*EXERCISE*
Convert every line of the data below into a numbered list, omitting any blank lines.

(Dataset excerpt)
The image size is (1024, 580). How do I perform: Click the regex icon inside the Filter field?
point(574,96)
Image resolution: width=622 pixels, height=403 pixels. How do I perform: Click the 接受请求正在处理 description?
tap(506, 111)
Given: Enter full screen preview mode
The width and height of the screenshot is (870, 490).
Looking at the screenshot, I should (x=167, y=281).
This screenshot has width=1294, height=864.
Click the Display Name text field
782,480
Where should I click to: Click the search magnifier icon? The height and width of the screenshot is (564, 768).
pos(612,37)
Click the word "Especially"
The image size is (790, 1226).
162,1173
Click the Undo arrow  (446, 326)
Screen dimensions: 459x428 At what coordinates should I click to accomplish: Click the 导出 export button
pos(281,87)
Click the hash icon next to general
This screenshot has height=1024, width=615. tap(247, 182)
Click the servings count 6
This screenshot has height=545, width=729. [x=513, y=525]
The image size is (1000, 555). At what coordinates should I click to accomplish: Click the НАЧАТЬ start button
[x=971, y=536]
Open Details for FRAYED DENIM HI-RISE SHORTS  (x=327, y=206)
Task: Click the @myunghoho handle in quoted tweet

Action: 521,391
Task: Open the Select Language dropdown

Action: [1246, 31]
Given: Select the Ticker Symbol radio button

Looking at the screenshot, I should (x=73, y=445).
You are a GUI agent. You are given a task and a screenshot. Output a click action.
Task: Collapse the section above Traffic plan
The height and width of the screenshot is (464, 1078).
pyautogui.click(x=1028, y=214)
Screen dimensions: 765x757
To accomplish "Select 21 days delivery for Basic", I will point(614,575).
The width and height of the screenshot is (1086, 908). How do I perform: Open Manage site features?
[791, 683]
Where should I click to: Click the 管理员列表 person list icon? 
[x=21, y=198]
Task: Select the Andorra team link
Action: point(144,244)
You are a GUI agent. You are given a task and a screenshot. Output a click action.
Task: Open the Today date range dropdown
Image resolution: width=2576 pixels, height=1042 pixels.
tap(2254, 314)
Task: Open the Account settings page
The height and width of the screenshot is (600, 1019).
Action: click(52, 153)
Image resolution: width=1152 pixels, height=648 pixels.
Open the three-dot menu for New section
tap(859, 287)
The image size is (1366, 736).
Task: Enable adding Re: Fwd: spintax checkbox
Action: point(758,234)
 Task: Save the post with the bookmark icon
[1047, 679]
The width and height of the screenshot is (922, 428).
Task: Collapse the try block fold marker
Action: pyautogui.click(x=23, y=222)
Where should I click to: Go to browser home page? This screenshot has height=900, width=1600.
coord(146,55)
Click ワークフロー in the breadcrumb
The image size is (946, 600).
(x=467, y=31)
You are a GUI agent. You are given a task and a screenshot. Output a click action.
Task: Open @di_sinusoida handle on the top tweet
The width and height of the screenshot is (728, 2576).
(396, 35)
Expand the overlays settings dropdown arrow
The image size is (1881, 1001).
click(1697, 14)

*REPLY TO THE TASK*
1. The image size is (1024, 580). How do I perform: Click the regex icon inside the Filter field?
2. point(574,96)
3. Image resolution: width=622 pixels, height=403 pixels. How do I perform: Click the 接受请求正在处理 description?
4. tap(506, 111)
5. Given: Enter full screen preview mode
6. The width and height of the screenshot is (870, 490).
7. Looking at the screenshot, I should (x=167, y=281).
8. This screenshot has width=1294, height=864.
9. Click the Display Name text field
10. 782,480
11. Where should I click to: Click the search magnifier icon? The height and width of the screenshot is (564, 768).
12. pos(612,37)
13. Click the word "Especially"
14. The image size is (790, 1226).
15. 162,1173
16. Click the Undo arrow  (446, 326)
17. Screen dimensions: 459x428 At what coordinates should I click to accomplish: Click the 导出 export button
18. pos(281,87)
19. Click the hash icon next to general
20. This screenshot has height=1024, width=615. tap(247, 182)
21. Click the servings count 6
22. This screenshot has height=545, width=729. [x=513, y=525]
23. The image size is (1000, 555). At what coordinates should I click to accomplish: Click the НАЧАТЬ start button
24. [x=971, y=536]
25. Open Details for FRAYED DENIM HI-RISE SHORTS  (x=327, y=206)
26. Task: Click the @myunghoho handle in quoted tweet
27. Action: 521,391
28. Task: Open the Select Language dropdown
29. Action: [1246, 31]
30. Given: Select the Ticker Symbol radio button
31. Looking at the screenshot, I should (x=73, y=445).
32. You are a GUI agent. You are given a task and a screenshot. Output a click action.
33. Task: Collapse the section above Traffic plan
34. The height and width of the screenshot is (464, 1078).
35. pyautogui.click(x=1028, y=214)
36. Screen dimensions: 765x757
37. To accomplish "Select 21 days delivery for Basic", I will point(614,575).
38. The width and height of the screenshot is (1086, 908). How do I perform: Open Manage site features?
39. [791, 683]
40. Where should I click to: Click the 管理员列表 person list icon? 
41. [x=21, y=198]
42. Task: Select the Andorra team link
43. Action: point(144,244)
44. You are a GUI agent. You are given a task and a screenshot. Output a click action.
45. Task: Open the Today date range dropdown
46. Image resolution: width=2576 pixels, height=1042 pixels.
47. tap(2254, 314)
48. Task: Open the Account settings page
49. The height and width of the screenshot is (600, 1019).
50. Action: click(52, 153)
51. Image resolution: width=1152 pixels, height=648 pixels.
52. Open the three-dot menu for New section
53. tap(859, 287)
54. The image size is (1366, 736).
55. Task: Enable adding Re: Fwd: spintax checkbox
56. Action: point(758,234)
57.  Task: Save the post with the bookmark icon
58. [1047, 679]
59. The width and height of the screenshot is (922, 428).
60. Task: Collapse the try block fold marker
61. Action: pyautogui.click(x=23, y=222)
62. Where should I click to: Go to browser home page? This screenshot has height=900, width=1600.
63. coord(146,55)
64. Click ワークフロー in the breadcrumb
65. The image size is (946, 600).
66. (x=467, y=31)
67. You are a GUI agent. You are given a task and a screenshot. Output a click action.
68. Task: Open @di_sinusoida handle on the top tweet
69. The width and height of the screenshot is (728, 2576).
70. (396, 35)
71. Expand the overlays settings dropdown arrow
72. The image size is (1881, 1001).
73. click(1697, 14)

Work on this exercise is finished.